_Set exercise_.
Please extract every line of text from the records below word for word, leaving the pictures out of your answer.

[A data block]
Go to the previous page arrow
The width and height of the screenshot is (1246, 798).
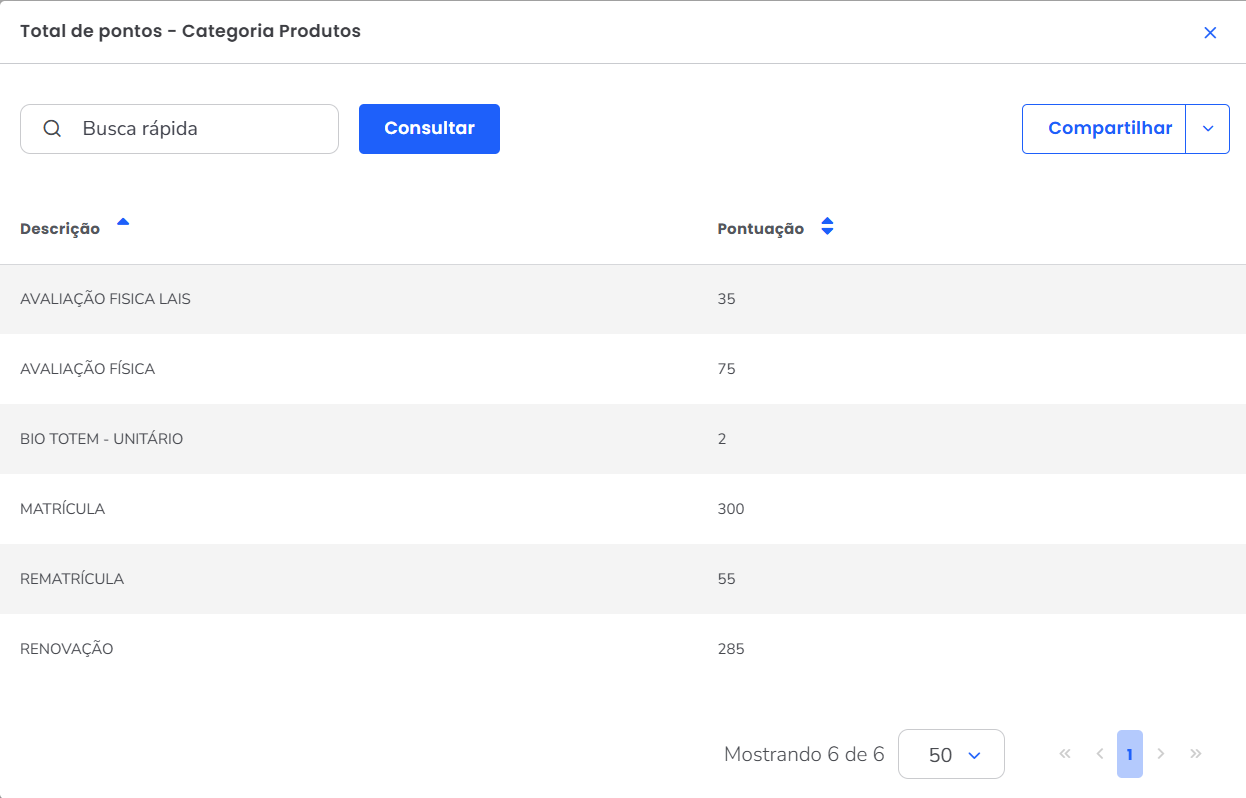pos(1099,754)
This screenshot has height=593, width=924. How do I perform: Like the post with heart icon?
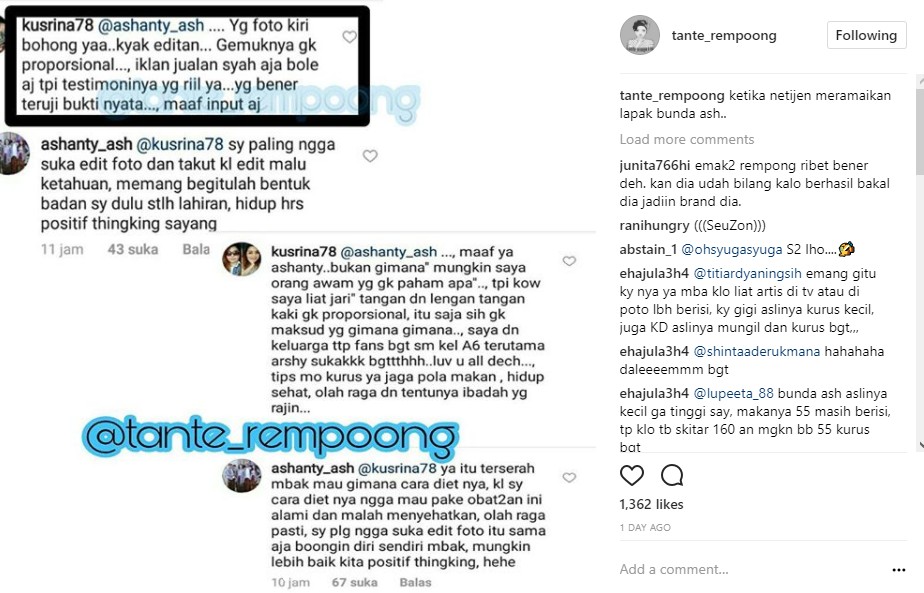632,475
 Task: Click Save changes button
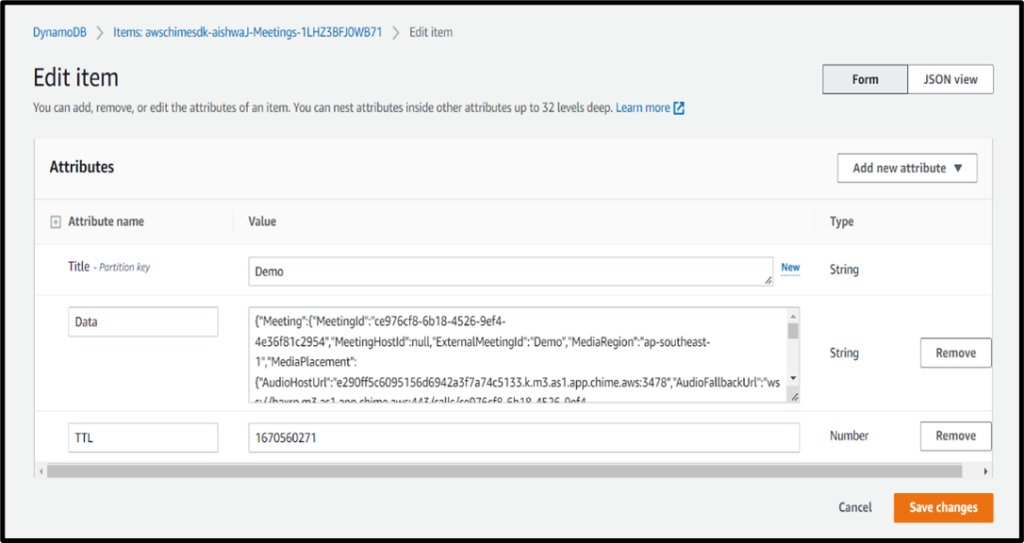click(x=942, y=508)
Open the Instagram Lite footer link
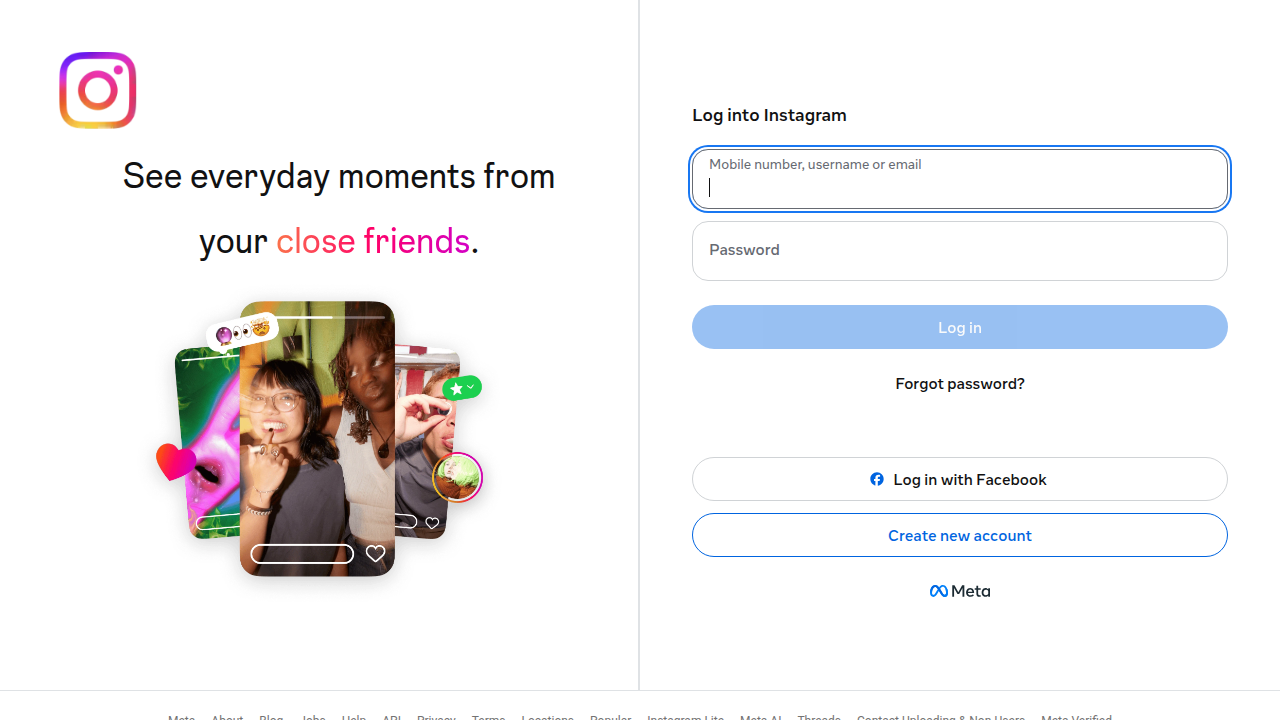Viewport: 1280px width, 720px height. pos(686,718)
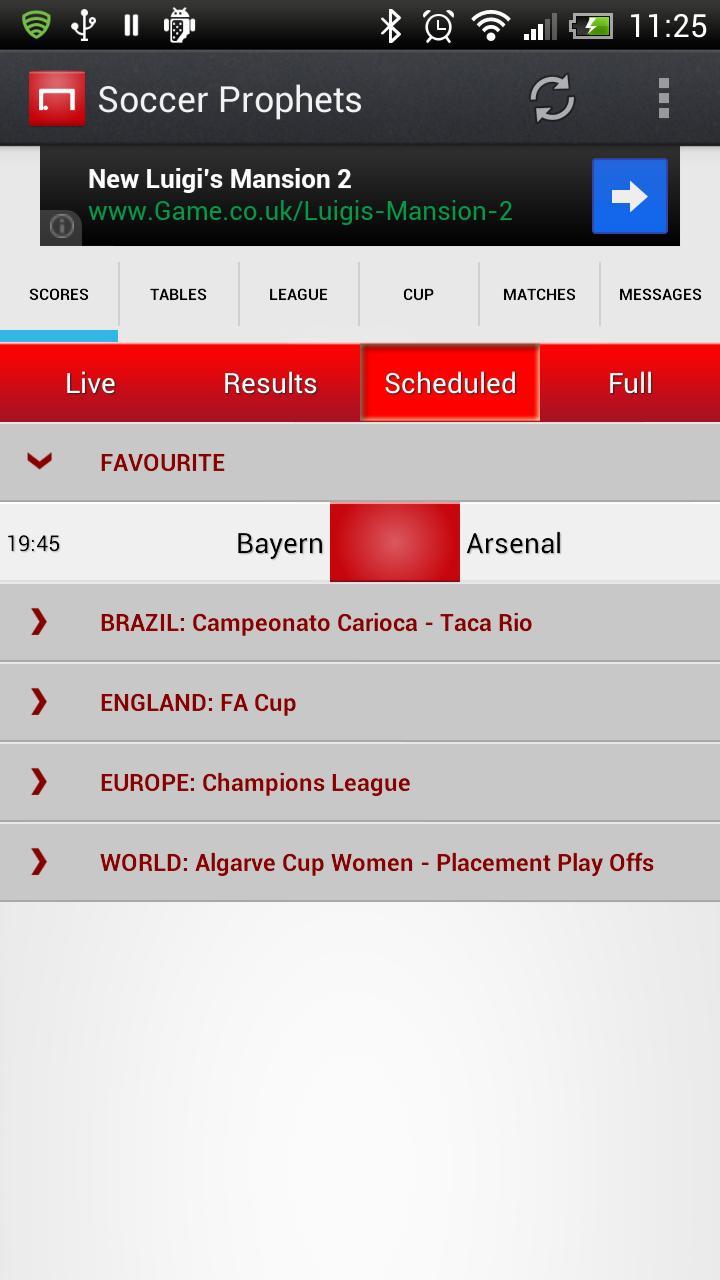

_Reply to the task_.
Go to the previous page arrow
The width and height of the screenshot is (1246, 798).
pos(1099,754)
This screenshot has height=593, width=924. How do I perform: Like the post with heart icon?
632,475
 Task: Click Save changes button
click(x=942, y=508)
Open the Instagram Lite footer link
Viewport: 1280px width, 720px height. pos(686,718)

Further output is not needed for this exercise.